Eleştirimin odağında yer alan, tasavvufu gerçeklikten koparan edebi metinlerin karşısında, bu anlayışa güçlü bir alternatif sunan eserlerden biri üzerinde özellikle durmak gerekir: Şerif Benekçi’nin Bir Şafak Yürüyüşü adlı romanı, sözünü ettiğim nitelikteki tasavvufi yaklaşıma içkin, sahici ve derinlikli bir anlatının önemli örneklerindendir.

Benekçi’nin romanında tasavvuf, yalnızca soyut bir mistisizm olarak değil, insanın eksikliğiyle, kırılganlığıyla, arayışıyla temas hâlinde ele alınır. Zira tasavvuf, insanın yetersizliğini ve acizliğini hissettiği yerde başlar. Bu, İmam Gazâlî’nin ulaştığı yüksek ilmî mertebelerden tatmin olmayışıyla da olabilir; bir günahkârın, kendi hayatını bir bataklık gibi görmesiyle de. Her iki durumda da yolculuk aynıdır: Kendinde derinleşme, hakikate yönelme ve bu süreçte insan kalabilme mücadelesi.
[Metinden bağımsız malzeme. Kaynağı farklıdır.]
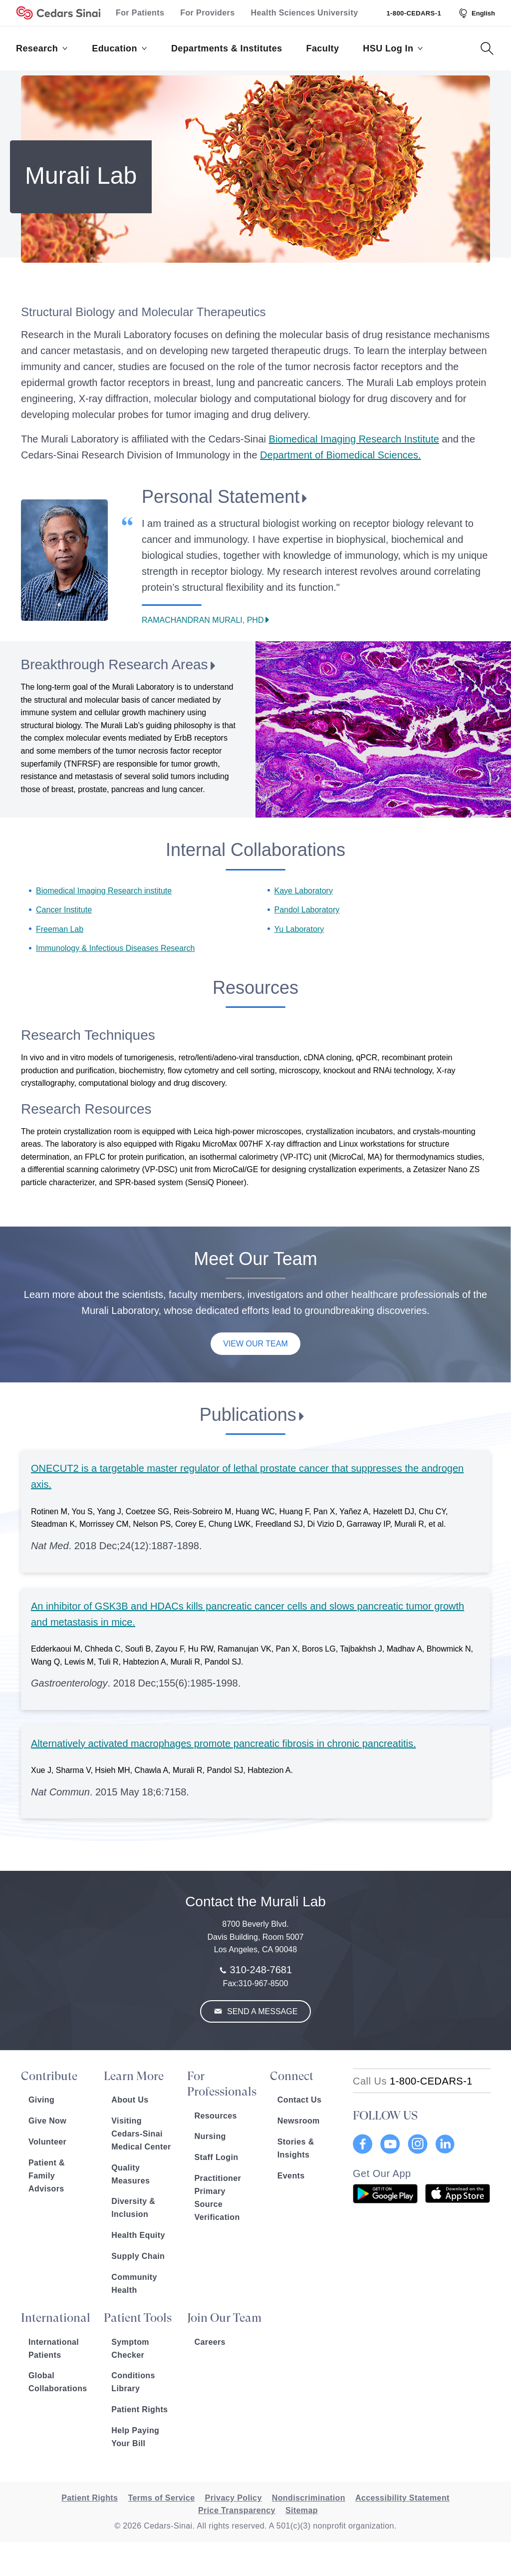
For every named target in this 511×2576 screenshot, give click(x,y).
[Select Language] (476, 13)
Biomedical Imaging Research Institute (354, 438)
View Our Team (255, 1343)
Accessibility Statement (402, 2498)
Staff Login (217, 2157)
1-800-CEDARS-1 (413, 13)
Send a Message (261, 2011)
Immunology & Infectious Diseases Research (115, 948)
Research (42, 48)
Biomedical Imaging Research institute (104, 890)
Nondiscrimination (308, 2498)
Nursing (210, 2136)
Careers (210, 2342)
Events (291, 2175)
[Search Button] (487, 48)
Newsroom (298, 2121)
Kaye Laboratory (303, 890)
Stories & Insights (295, 2148)
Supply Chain (138, 2256)
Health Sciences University (304, 12)
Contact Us (299, 2100)
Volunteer (47, 2142)
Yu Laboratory (299, 929)
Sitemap (301, 2510)
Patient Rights (139, 2409)
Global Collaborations (57, 2382)
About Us (129, 2100)
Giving (41, 2100)
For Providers (207, 12)
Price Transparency (236, 2510)
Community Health (134, 2283)
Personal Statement (220, 497)
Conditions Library (133, 2382)
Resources (216, 2116)
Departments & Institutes (226, 48)
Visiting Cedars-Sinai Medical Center (141, 2134)
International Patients (53, 2348)
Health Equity (138, 2235)
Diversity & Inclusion (133, 2207)
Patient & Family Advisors (46, 2175)
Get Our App (382, 2173)
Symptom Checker (130, 2348)
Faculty (322, 48)
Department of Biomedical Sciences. (340, 454)
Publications (248, 1415)
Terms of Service (161, 2498)
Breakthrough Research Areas (114, 664)
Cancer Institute (64, 909)
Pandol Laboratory (307, 909)
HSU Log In (393, 48)
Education (119, 48)
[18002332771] (413, 2081)
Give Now (47, 2121)
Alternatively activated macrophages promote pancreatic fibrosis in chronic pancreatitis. (223, 1743)
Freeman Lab (59, 929)
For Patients (140, 12)
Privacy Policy (233, 2498)
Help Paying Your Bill (135, 2437)
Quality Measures (130, 2174)
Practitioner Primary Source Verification (218, 2197)
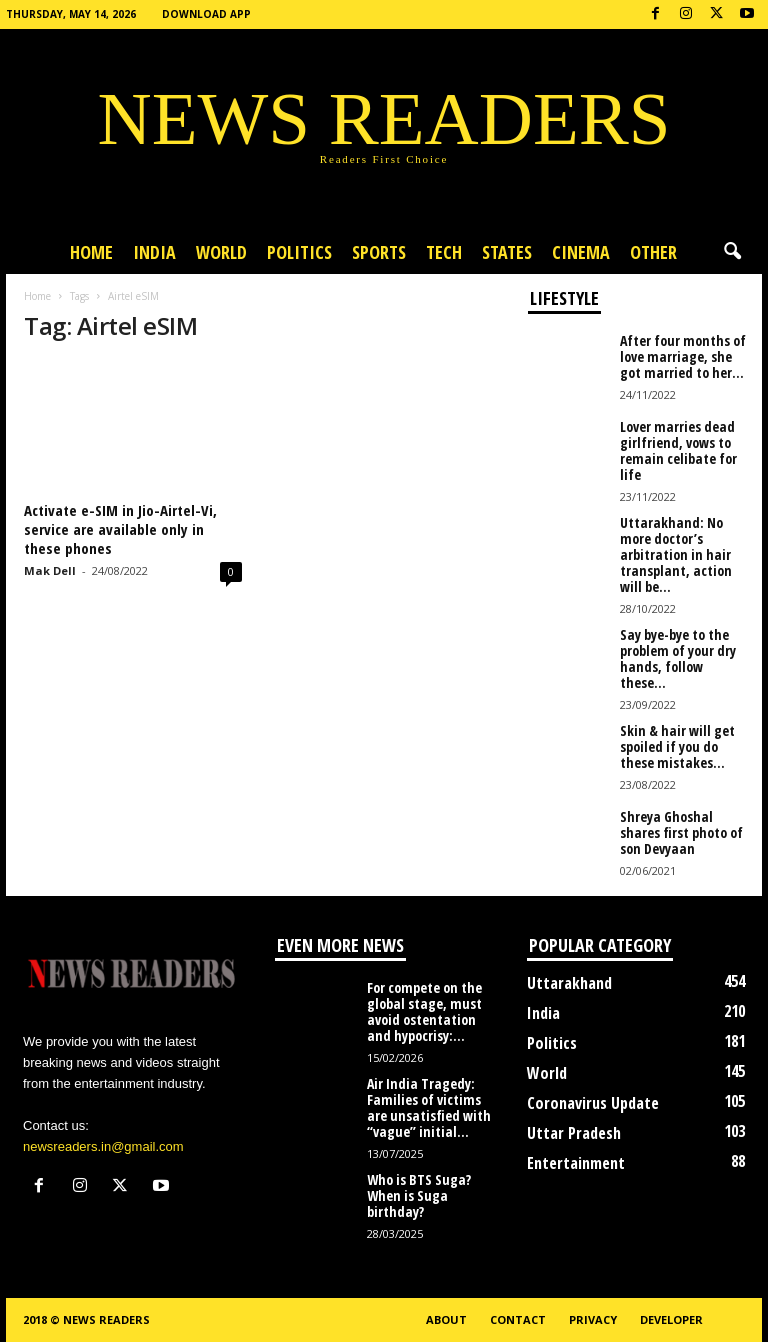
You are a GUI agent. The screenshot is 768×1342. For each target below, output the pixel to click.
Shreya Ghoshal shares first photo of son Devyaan (681, 832)
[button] (732, 252)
Âmâk-ı Hayal’deki Raci’yi yolculuğa iten gerekçeleri düşünün…

Tasavvufi roman okurlarının aradığı şey çoğu zaman, insanın kendine sıkıntı veren yaşam koşullarından, istek ve arzularının sınır tanımayan baskısından kurtularak geçirdiği bir dönüşüm hikâyesidir. Bu oldukça anlaşılır bir arayıştır çünkü modern dünyanın teknik ve medeniyet ile birlikte anlam dünyasını daraltması karşısında elimizde çok fazla seçenek kalmıyor. Ne var ki bazı metinlerde bu dönüşüm, gerçeklikten kopuk, zaman-mekân üstü ve bağlamdan yoksun bir kurguya yaslanır. Bu da söz konusu baskıdan dolayı bir ölçüde kabul edilebilirdir. Oysa Bir Şafak Yürüyüşü, bu dönüşümü tam tersine hayatın içinden, kırılgan ve çatışmalı bir zeminden yola çıkarak anlatır. İşte bu yönüyle benim için Benekçi’nin romanı, tasavvufi romanlar arasında en parlak örneklerden biridir.
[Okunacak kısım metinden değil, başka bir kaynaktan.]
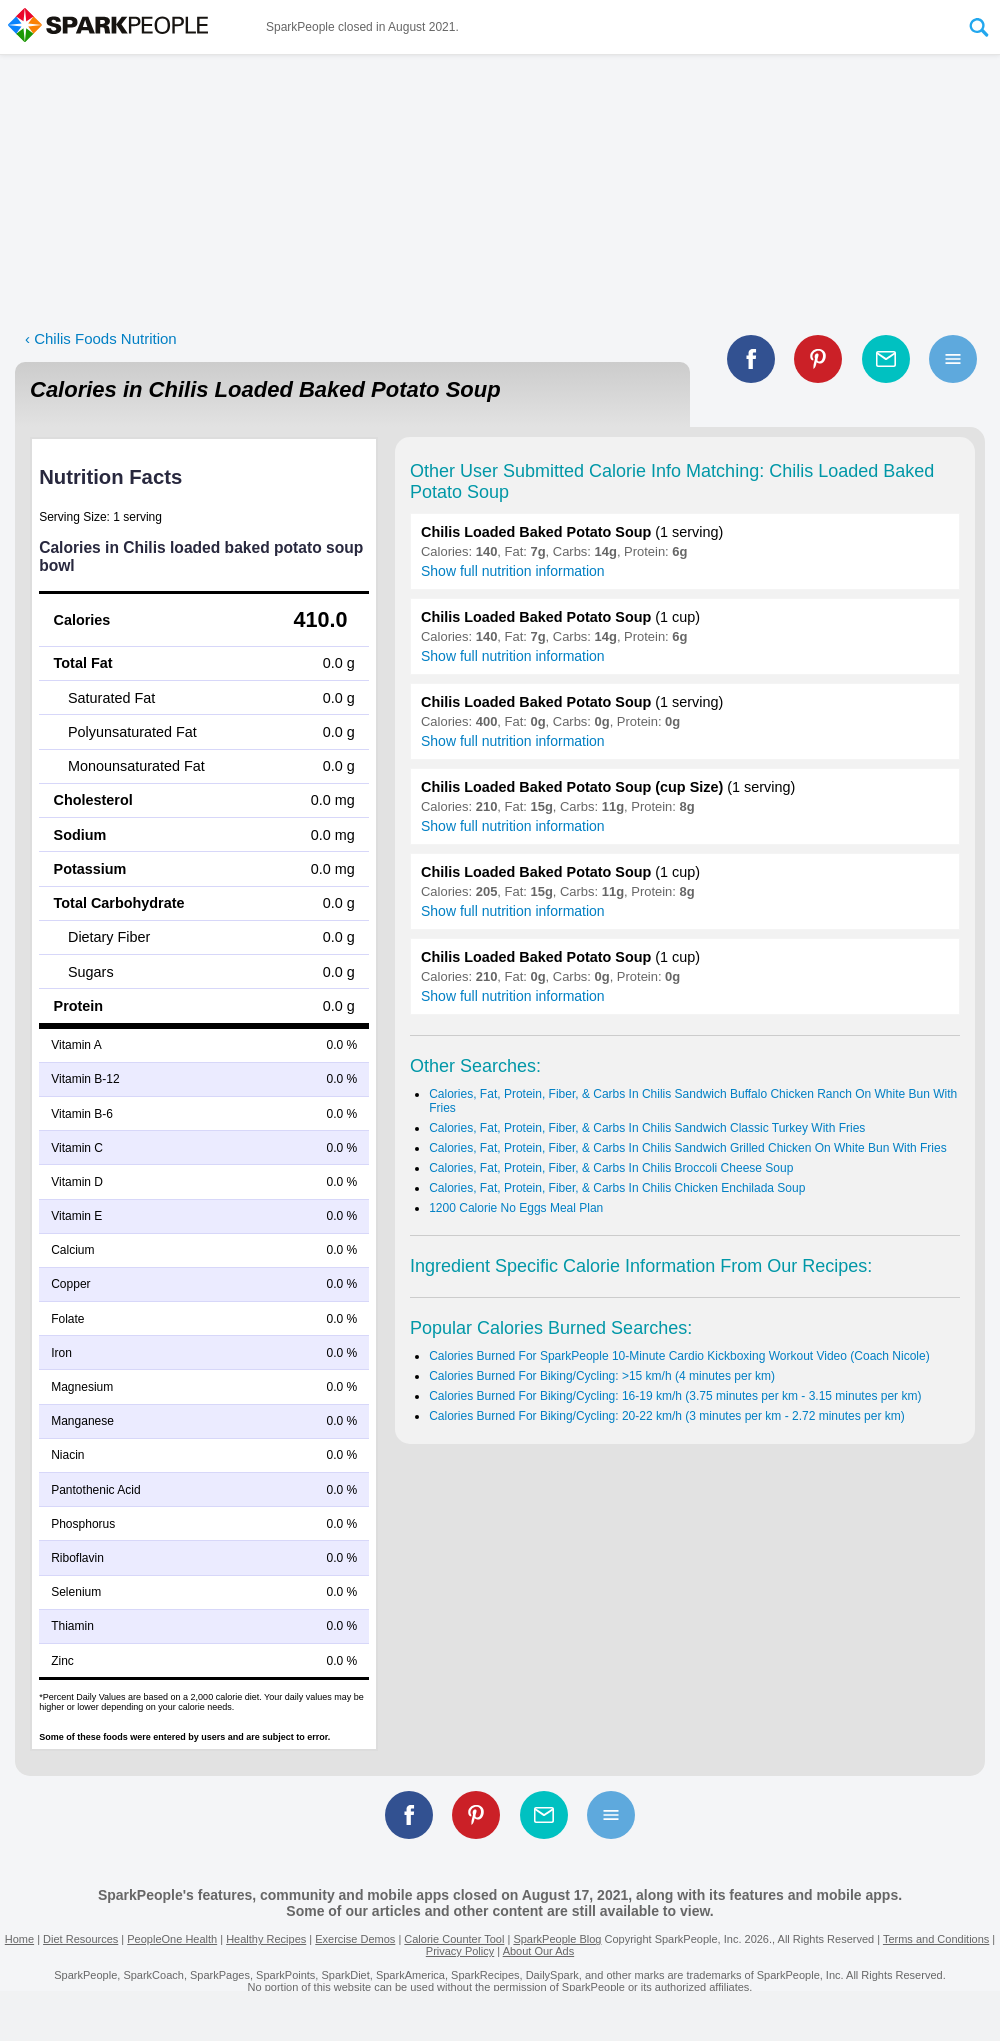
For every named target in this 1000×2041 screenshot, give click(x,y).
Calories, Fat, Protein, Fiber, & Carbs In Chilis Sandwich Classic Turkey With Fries (647, 1128)
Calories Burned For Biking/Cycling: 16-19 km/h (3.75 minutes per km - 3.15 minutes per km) (675, 1396)
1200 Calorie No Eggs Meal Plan (516, 1208)
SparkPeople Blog (557, 1939)
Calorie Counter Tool (454, 1939)
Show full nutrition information (513, 571)
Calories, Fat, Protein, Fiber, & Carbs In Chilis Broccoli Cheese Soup (611, 1168)
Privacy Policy (460, 1951)
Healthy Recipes (266, 1939)
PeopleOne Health (172, 1939)
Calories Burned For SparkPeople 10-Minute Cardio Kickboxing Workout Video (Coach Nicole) (679, 1356)
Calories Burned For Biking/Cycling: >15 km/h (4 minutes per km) (602, 1376)
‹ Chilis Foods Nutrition (101, 338)
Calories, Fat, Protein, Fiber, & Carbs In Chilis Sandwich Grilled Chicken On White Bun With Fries (688, 1148)
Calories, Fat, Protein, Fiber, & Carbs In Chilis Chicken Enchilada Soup (617, 1188)
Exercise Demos (355, 1939)
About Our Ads (539, 1951)
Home (19, 1939)
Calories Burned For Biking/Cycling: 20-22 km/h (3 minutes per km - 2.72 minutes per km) (667, 1416)
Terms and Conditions (936, 1939)
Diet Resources (80, 1939)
Kitabın içeriğine dair çok net aktarım ve tespitlerde bulunmak elbette mümkün; özellikle kurgu ve olayların işleniş biçimiyle ilgili olarak söyleyecek çok şey var. Ancak bu satırları, kitabı henüz okumamış ve ilk kez keşfedecek olanlara bir tür “ön bilgi” değil, bir davet olarak düşündüğümden, esere yalnızca fırça darbeleriyle değinmekle yetineceğim.

Bir Şafak Yürüyüşü, Türkiye’den Almanya’ya, oradan da Fırat kenarına uzanan bir yolculuğun hikâyesidir. Roman, üç ana karakterin etrafında şekillenir: Ümmet fikrini önceleyen, inancıyla şekillenmiş bir kimliğe sahip olan Mehmet, halktan yana duruşuyla dikkat çeken, sosyalist dünya görüşüne sahip Özer ve milliyetçi-ülkücü çizgide, memleket sevgisini kimliğinin merkezine yerleştirmiş Halil.

Bu üç farklı karakterin yolları, gurbette kesişir. Birbirlerinden çok farklı siyasi ve düşünsel dünyalara sahip olmalarına rağmen, yaşadıkları ortak deneyimler onları yalnızca birbirlerine değil, kendi iç dünyalarına da yaklaştırır. Roman tam da bu zeminde, farklılıkların çatışmadan çok dönüşüme zemin hazırlaması nedeniyle tasavvufi romanlar arasında öne çıkıyor. Yazar karakterlerin Almanya’daki gündelik hayatlarının sadeliğini, yer yer siyasi ve kültürel nedenlerle yaşadıkları zorbalıkları işleyerek, aksiyonu, dramı ve heyecanı üst seviyede tutmayı başarıyor. Hidayet romanlarının klişe yapısından uzak, vermek istediği mesajı göze batmayacak şekilde veren bir anlatıya sahip. Özellikle bu üç başrolün hayatına temas eden yan karakterlerin olaylara dâhil olmasıyla akış daha da derinleşerek okuru kuşatıyor. Mehmet, Özer ve Halil’in eşleriyle birlikte çıktığı Türkiye gezisinde hiç hesapta olmayan bir rota üzerinden Fırat kenarında yaşadıkları tecrübe ise metnin ana damarını yani tasavvufi yönünü ortaya koyuyor. Okur hiç beklemediği bir son ile karşılaştığında yazar maksadına erişmiş ve tasavvufi roman literatürüne kıymetli bir eser vermiş olarak hikâyemiz tamamlamış oluyor.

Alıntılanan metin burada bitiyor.